To do >> Below are some entries. Repeat exactly the lines from the one with "Given: Click the" through the one with "This screenshot has width=1456, height=819.", and only those.

Given records >>
========================================================================

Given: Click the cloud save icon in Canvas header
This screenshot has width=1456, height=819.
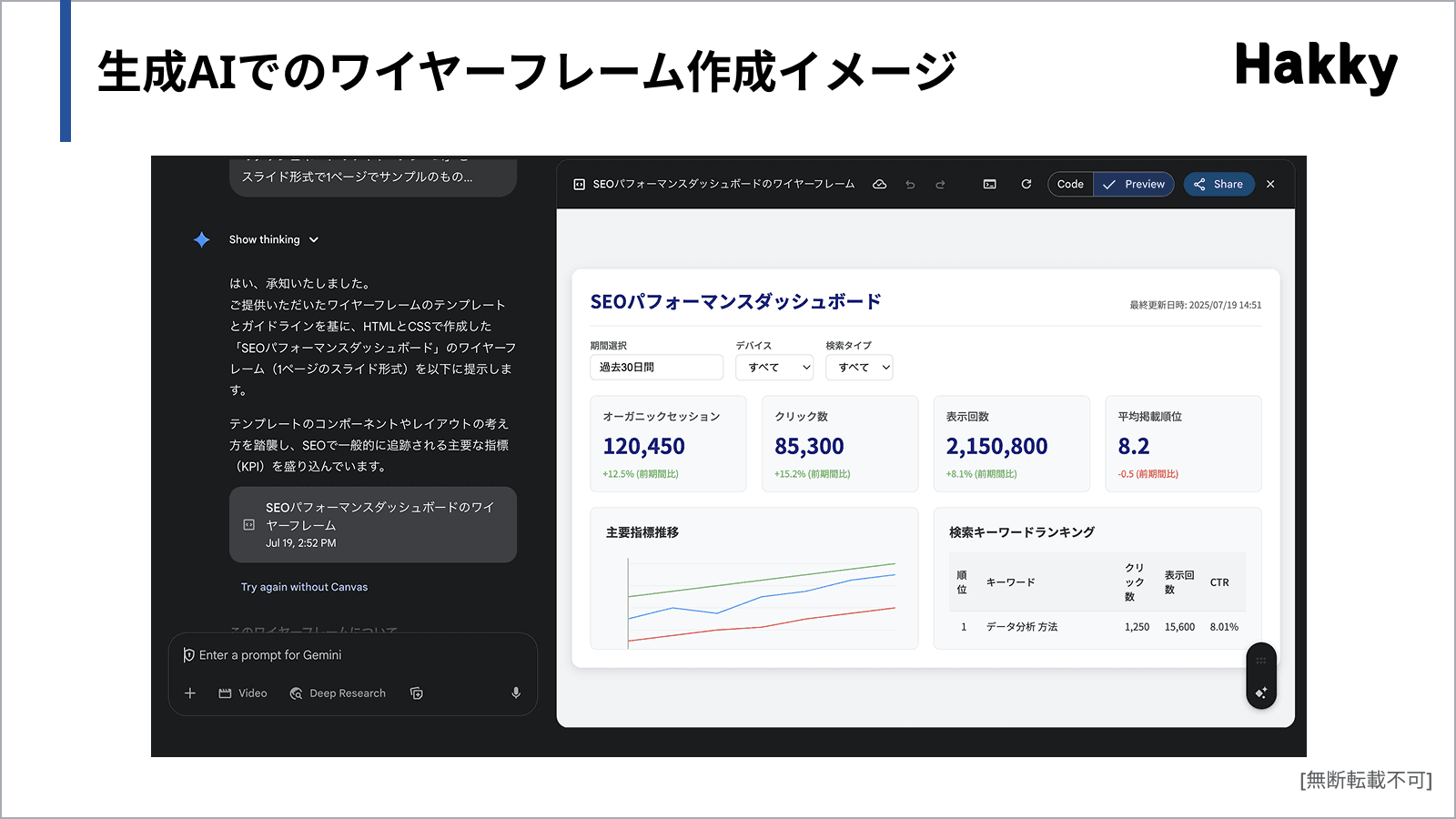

========================================================================

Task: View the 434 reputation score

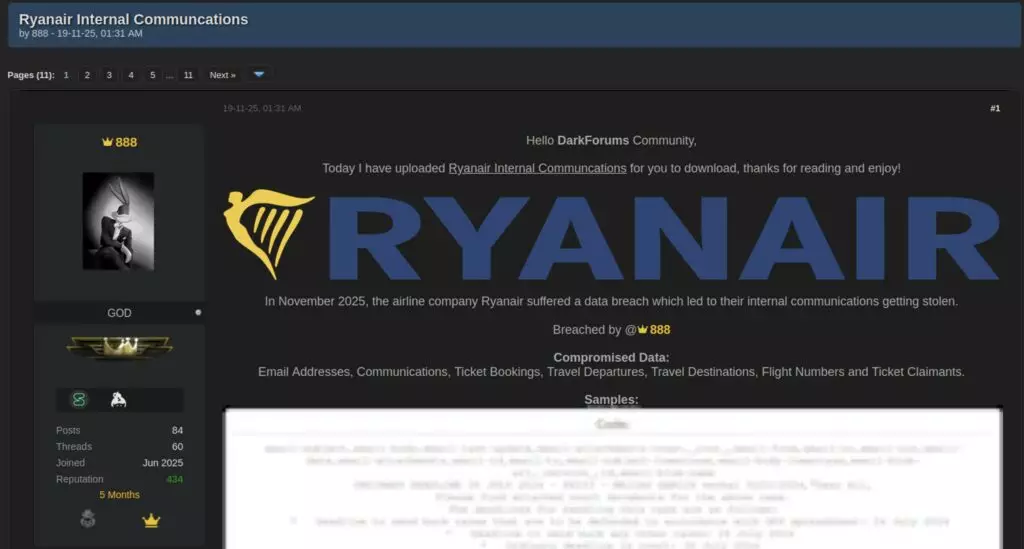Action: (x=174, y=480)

========================================================================

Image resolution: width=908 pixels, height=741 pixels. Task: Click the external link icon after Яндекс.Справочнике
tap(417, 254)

========================================================================

Exercise response >>
Given: Click the cloud save icon in Canvas header
This screenshot has width=1456, height=819.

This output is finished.